Human-Level and Beyond: Benchmarking Large Language Models Against Clinical Pharmacists in Prescription Review
Yan Yang, Mouxiao Bian, Peiling Li, Bingjian Wen, Ruiyao Chen, Kangkun Mao, Xiaojun Ye, Tianbin Li, Pengcheng Chen, Bing Han, Jie Xu, Kaifeng Qiu, Junyan Wu
TL;DR
RxBench introduces a pharmacist-verified, error-type–oriented benchmark to systematically evaluate large language models on prescription review. The study benchmarks 18 frontier LLMs against a standardized 100-item pharmacist test and analyzes performance across single-choice, multiple-choice, and short-answer tasks, identifying clear task-dependent strengths and weaknesses. A domain-specific LoRA fine-tuning of a mid-tier model yields performance rivaling leading general-purpose LLMs in short-answer tasks, underscoring the value of targeted data for safety-critical domains. Overall, the results show that state-of-the-art LLMs can surpass human pharmacists on several prescription-review tasks, highlighting significant potential for AI-assisted clinical decision support while emphasizing the need for careful integration and real-world validation.
Abstract
The rapid advancement of large language models (LLMs) has accelerated their integration into clinical decision support, particularly in prescription review. To enable systematic and fine-grained evaluation, we developed RxBench, a comprehensive benchmark that covers common prescription review categories and consolidates 14 frequent types of prescription errors drawn from authoritative pharmacy references. RxBench consists of 1,150 single-choice, 230 multiple-choice, and 879 short-answer items, all reviewed by experienced clinical pharmacists. We benchmarked 18 state-of-the-art LLMs and identified clear stratification of performance across tasks.

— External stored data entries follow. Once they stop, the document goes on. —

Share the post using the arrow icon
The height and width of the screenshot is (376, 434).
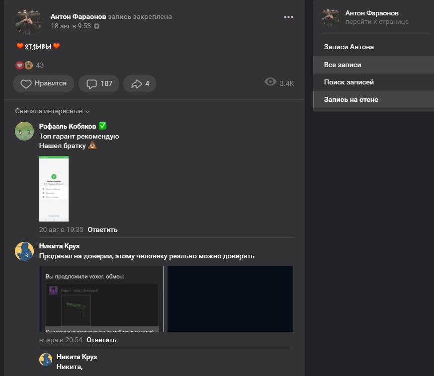pyautogui.click(x=140, y=83)
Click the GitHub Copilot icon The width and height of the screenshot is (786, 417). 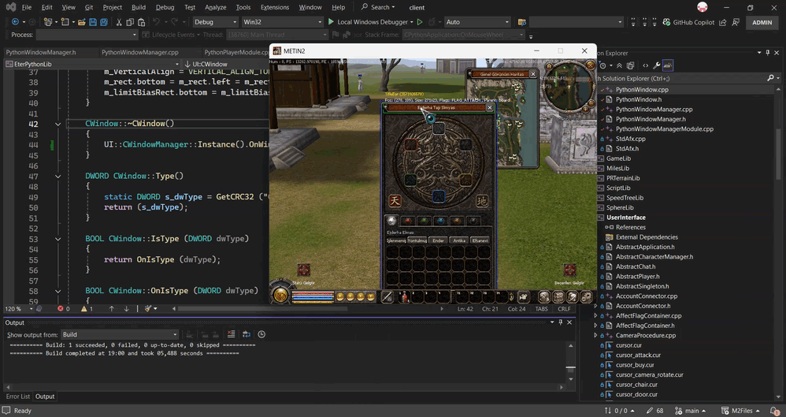point(666,22)
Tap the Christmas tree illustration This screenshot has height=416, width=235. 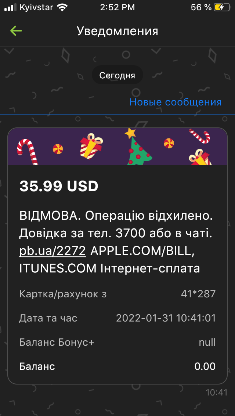point(138,146)
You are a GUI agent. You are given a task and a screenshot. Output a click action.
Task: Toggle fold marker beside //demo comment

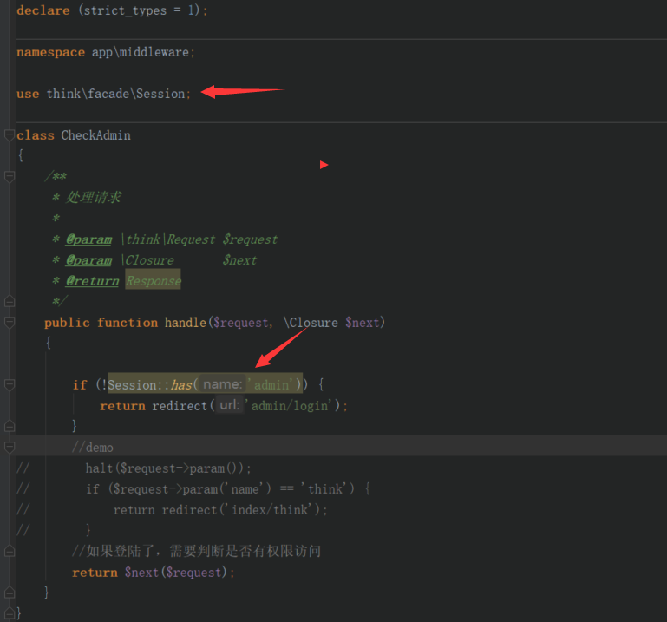click(10, 447)
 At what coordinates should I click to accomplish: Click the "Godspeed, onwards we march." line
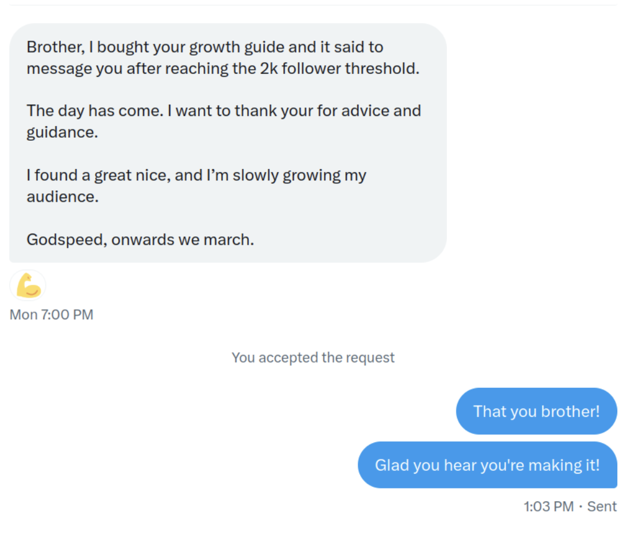[x=140, y=239]
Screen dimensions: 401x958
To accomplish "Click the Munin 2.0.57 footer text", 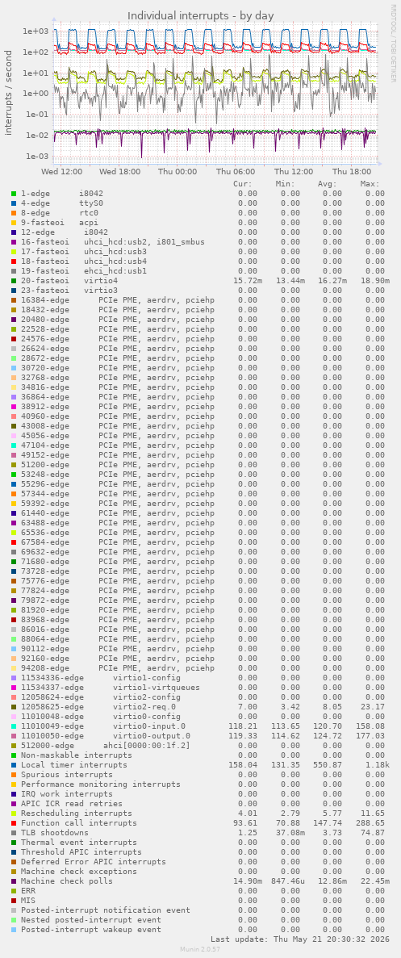I will (200, 949).
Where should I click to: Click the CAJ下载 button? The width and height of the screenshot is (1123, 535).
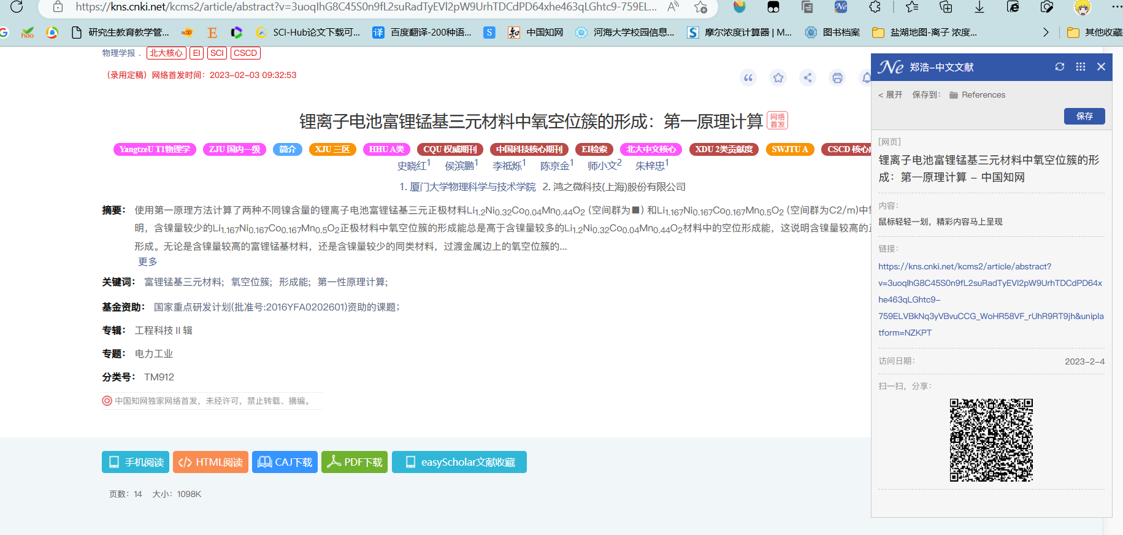pos(285,462)
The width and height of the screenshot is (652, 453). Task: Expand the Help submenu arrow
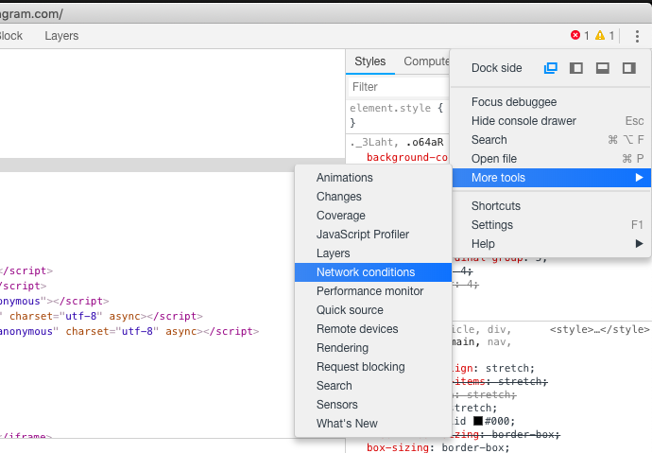[x=639, y=244]
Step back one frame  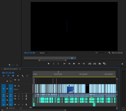pos(69,64)
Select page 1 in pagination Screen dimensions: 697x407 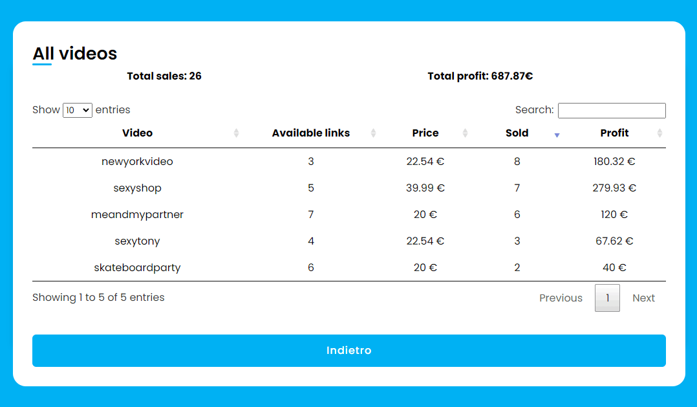point(607,298)
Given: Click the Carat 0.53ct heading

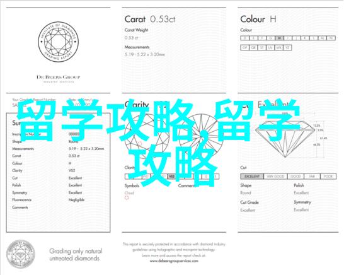Looking at the screenshot, I should click(x=150, y=20).
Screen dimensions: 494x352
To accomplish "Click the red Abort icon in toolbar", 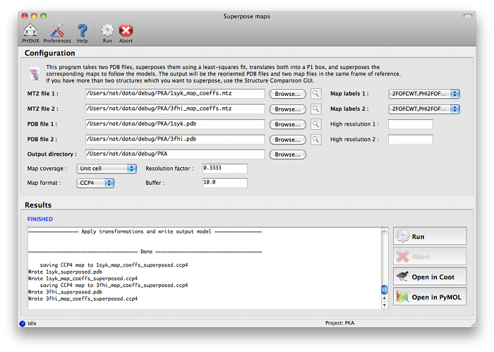I will pyautogui.click(x=126, y=32).
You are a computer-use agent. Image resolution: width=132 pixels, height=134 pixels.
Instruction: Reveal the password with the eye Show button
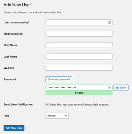click(x=121, y=87)
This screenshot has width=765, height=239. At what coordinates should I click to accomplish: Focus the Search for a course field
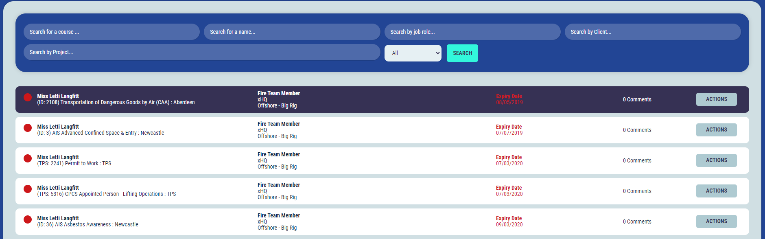tap(111, 32)

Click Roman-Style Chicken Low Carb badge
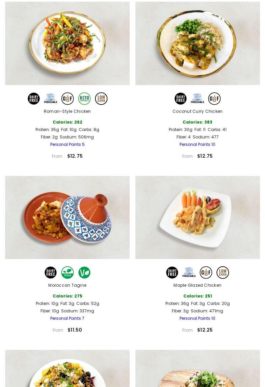pyautogui.click(x=101, y=99)
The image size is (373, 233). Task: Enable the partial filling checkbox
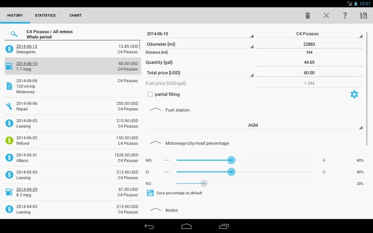[x=151, y=94]
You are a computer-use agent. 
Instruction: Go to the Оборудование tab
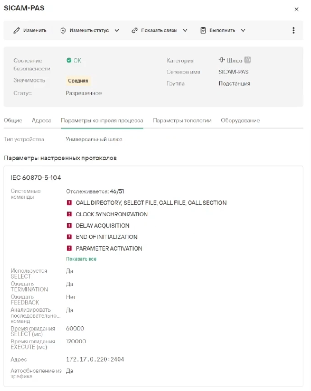pos(240,121)
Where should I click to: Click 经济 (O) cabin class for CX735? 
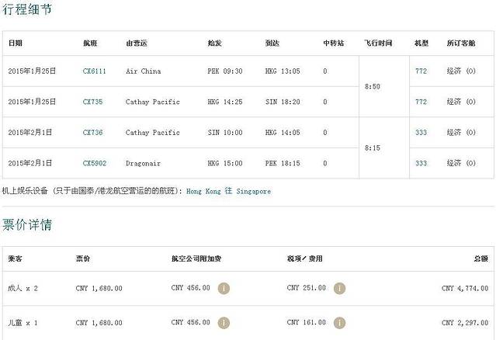tap(461, 102)
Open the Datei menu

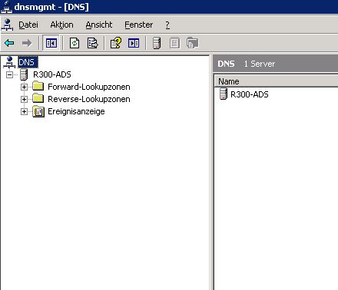coord(28,25)
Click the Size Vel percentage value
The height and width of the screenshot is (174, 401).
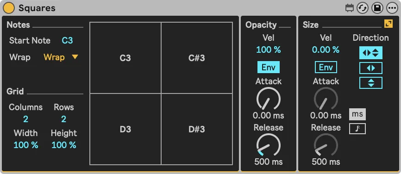coord(326,50)
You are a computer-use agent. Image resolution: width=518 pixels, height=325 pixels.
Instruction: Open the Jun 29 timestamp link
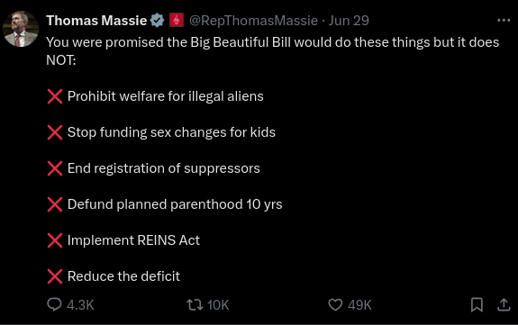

Notably, Gemini-2.5-pro-preview-05-06, Grok-4-0709, and DeepSeek-R1-0528 consistently formed the first tier, outperforming other models in both accuracy and robustness. Comparisons with licensed pharmacists indicated that leading LLMs can match or exceed human performance in certain tasks. Furthermore, building on insights from our benchmark evaluation, we performed targeted fine-tuning on a mid-tier model, resulting in a specialized model that rivals leading general-purpose LLMs in performance on short-answer question tasks. The main contribution of RxBench lies in establishing a standardized, error-type-oriented framework that not only reveals the capabilities and limitations of frontier LLMs in prescription review but also provides a foundational resource for building more reliable and specialized clinical tools.